Development of the program began with the recognition that opportunities for mentorship may no longer arise as naturally as in years past. The recession and corresponding lack of jobs have forced many new lawyers to establish solo practices. In addition, the state bar’s growth means it can be more challenging to introduce new attorneys to the legal community and guide them through the transition to law practice.

Paul De Muniz, immediate past chief justice of the Oregon Supreme Court, says he got involved in developing the mentorship program because he believes Oregon has a unique legal culture and he hopes to preserve that. As he searched for models for Oregon’s program, he talked with chief justices in other states about what worked and what did not.

Developed over the course of about 18 months, Oregon’s program is loosely modeled after similar programs in Georgia and Utah. This state’s program differs, however, in that it emphasizes a flexible approach in which mentors and new lawyers take the core curriculum and shape it to best meet the needs of the new lawyer.

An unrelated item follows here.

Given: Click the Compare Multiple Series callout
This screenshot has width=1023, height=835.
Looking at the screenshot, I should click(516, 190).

“This is uniquely an Oregon program because it is geared toward the idea of professionalism,” De Muniz says. “As lawyers, in the truest sense of what we do, our job is to resolve conflict, not create it.”

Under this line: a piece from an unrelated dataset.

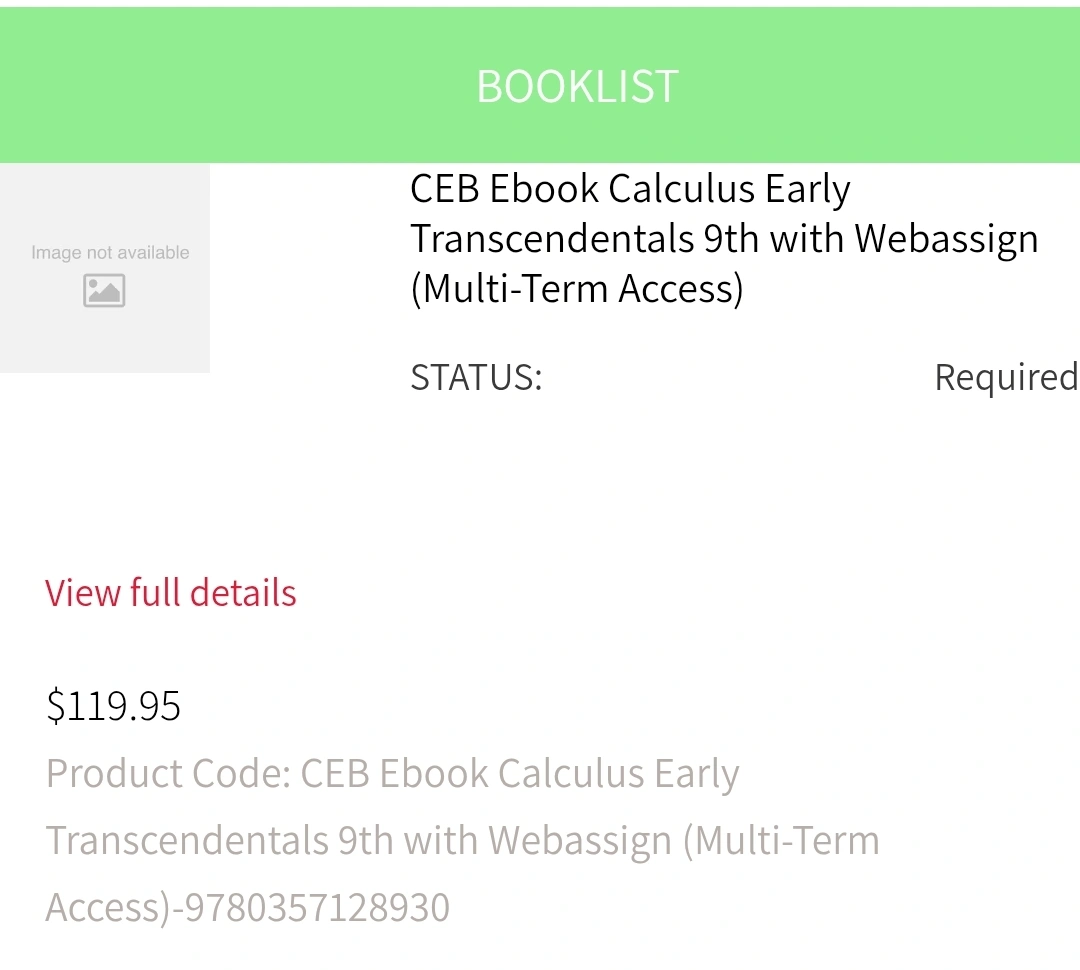Click the picture icon in the image placeholder
Viewport: 1080px width, 970px height.
tap(104, 290)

Program’s Introduction Elicits Range of Reactions
Medford attorney Justin Idiart is among the first class of mentorship program participants, and he admits he was not at all happy about the program when he first learned about it.

“In the beginning I was kind of upset, to tell you the truth,” he says. “I had to pay for the program and I had to meet monthly with a mentor on top of everything else I had already done in law school.”

Idiart began working in his older brother’s law firm, Idiart Law Group, seven years before deciding to go to law school, and clerked for two summers for Jackson County Circuit Court Judge Dan Harris during law school. While attending the University of Oregon’s law school, Idiart commuted to Eugene from Medford, where he and his wife were raising four children. The youngest was born a week before he started law school.

After graduating from law school in December 2010, Idiart passed the bar exam the following February. Though he was disgruntled at the prospect of the mentoring program, he was curious to see who the bar would select as his mentor. Idiart, who specializes in personal injury law and Social Security disability claims, was pleasantly surprised to have Jackson County Circuit Court Judge Tim Gerking as his mentor.

Gerking practiced insurance defense before joining the bench, and the fact that he once sat on the other side of the table from Idiart in terms of practice specialties makes the mentorship especially valuable for Idiart.

“It’s been really nice because I’ve been able to pick his brain, and I don’t think I would have been able to do that without the mentoring program,” Idiart says, adding he expects his relationship with Gerking to continue beyond the formal mentoring phase. “He told me that throughout my career, if I ever needed someone to talk to I could talk to him. I really appreciate that offer.”

Idiart, who previously has served as a mentor for high school kids through various programs, says he sees himself volunteering for the New Lawyer Mentoring Program as he gains more experience in the profession.

At the other end of the initial-reaction spectrum, Hillsboro attorney Sarah Laidlaw applauded the program when she first learned about it. Laidlaw, an associate with Corbridge & Kroll and an Arizona native, worked in criminal defense for the Maricopa County Public Defender’s Office, the Arizona Justice Project and the federal public defender’s office before moving to Oregon.

Even with that previous experience, along with several internships related to legal work, Laidlaw says she was glad to have someone to show her the ropes when she passed the bar exam last February.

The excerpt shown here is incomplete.